Y el cielo se volvió completamente amarillo.
Los ambientalistas buscaban razones en el calentamiento global y el smog, los religiosos pregonaban el fin del mundo, y miles de científicos hurgaban en inverosímiles números, sin poder articular nada convincente. Aquel fenómeno superaba cualquier razonamiento.
Sin embargo, con el tiempo la gente dejó de indagar la causa de la súbita transformación. En cambio, todos los pensamientos se reducían a encontrar un momento oportuno para escrutar disimuladamente la lisa superficie amarilla, incluso los ciegos, que buscaban como murciélagos aquello que indiscutiblemente era lo único real y verdadero para los ojos humanos.

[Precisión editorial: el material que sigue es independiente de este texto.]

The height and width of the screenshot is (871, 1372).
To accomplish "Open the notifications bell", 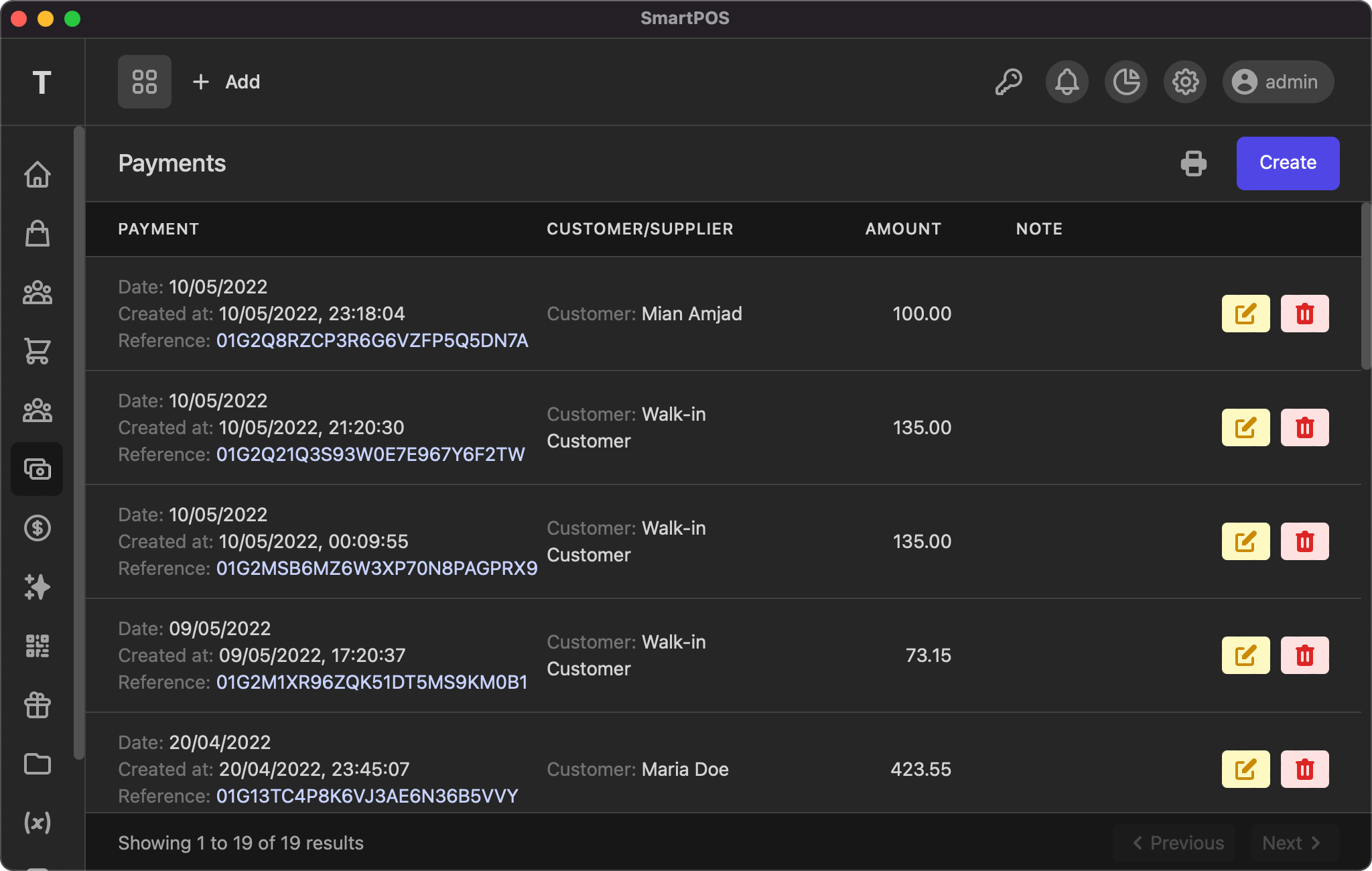I will [x=1067, y=82].
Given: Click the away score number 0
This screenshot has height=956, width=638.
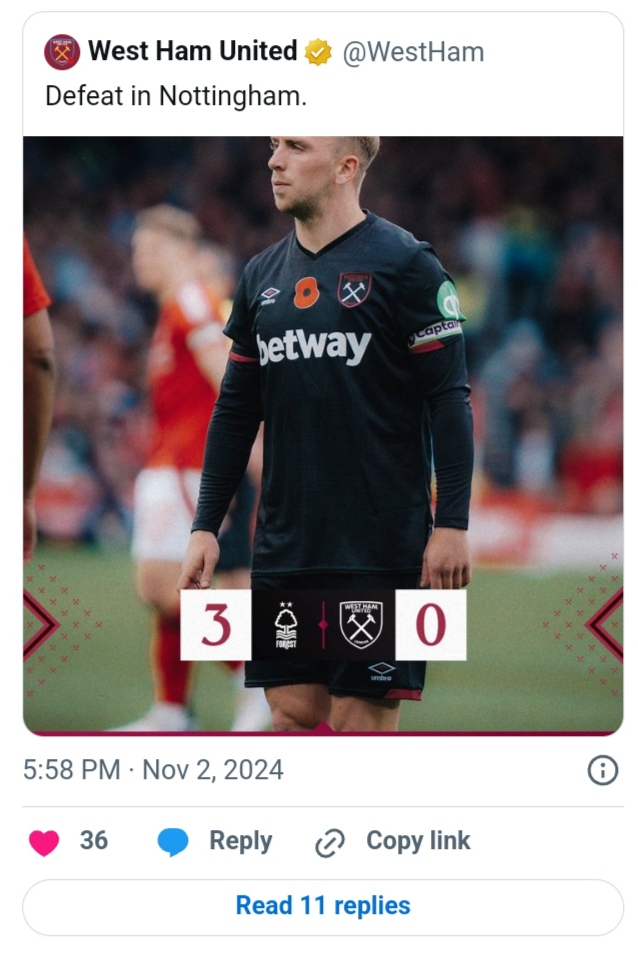Looking at the screenshot, I should (x=430, y=625).
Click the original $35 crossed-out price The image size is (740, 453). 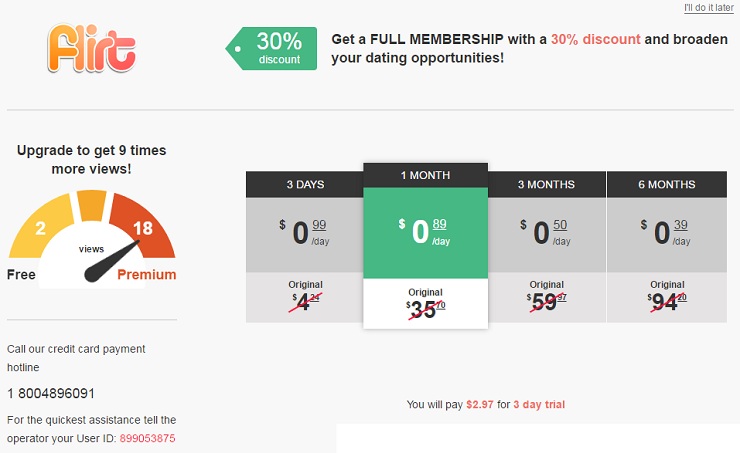pos(425,309)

Pero nadie se atrevía a admitir frente a los demás ese inhumano embelesamiento, sintiendo el peso terrible de una irracional culpa, como el recuerdo invisible de una vejación antigua, alguna brutalidad inconfesable.
Aún así, cualquier dejo de voluntad desaparecía a la hora del atardecer, cuando miles de personas salían lentamente de sus casas, con las manos y el pensamiento vacíos, desbordados por el más estático silencio; y miraban como el círculo borroso del sol (que era blanquísimo a comparación del implacable cielo) caía por el contorno de la tierra., transformando el espacio ámbar en un marrón verdoso y oscuro, torpemente invadido por unas cuantas estrellas histéricas y una luna plástica.
Cuando la conciencia volvía y la ingravidez de los sentidos era desplazada por la vergüenza, todos regresaban a sus casas, aturdidos y agotados, escabulléndose hacia el refugio de las camas y la sombra, con el inevitable recuerdo amarillo anunciando el insomnio y el desasosiego.
Un día, como todas las tardes, una multitud autómata se esparció por las calles. Pasaron dos, tres, diez horas y el sol permaneció estático, apenas rozando la línea del horizonte. Y pasaron días, los días quedaron al margen del tiempo, pero ellos seguían mirando el fulgurante amarillo, el infinito amarillo.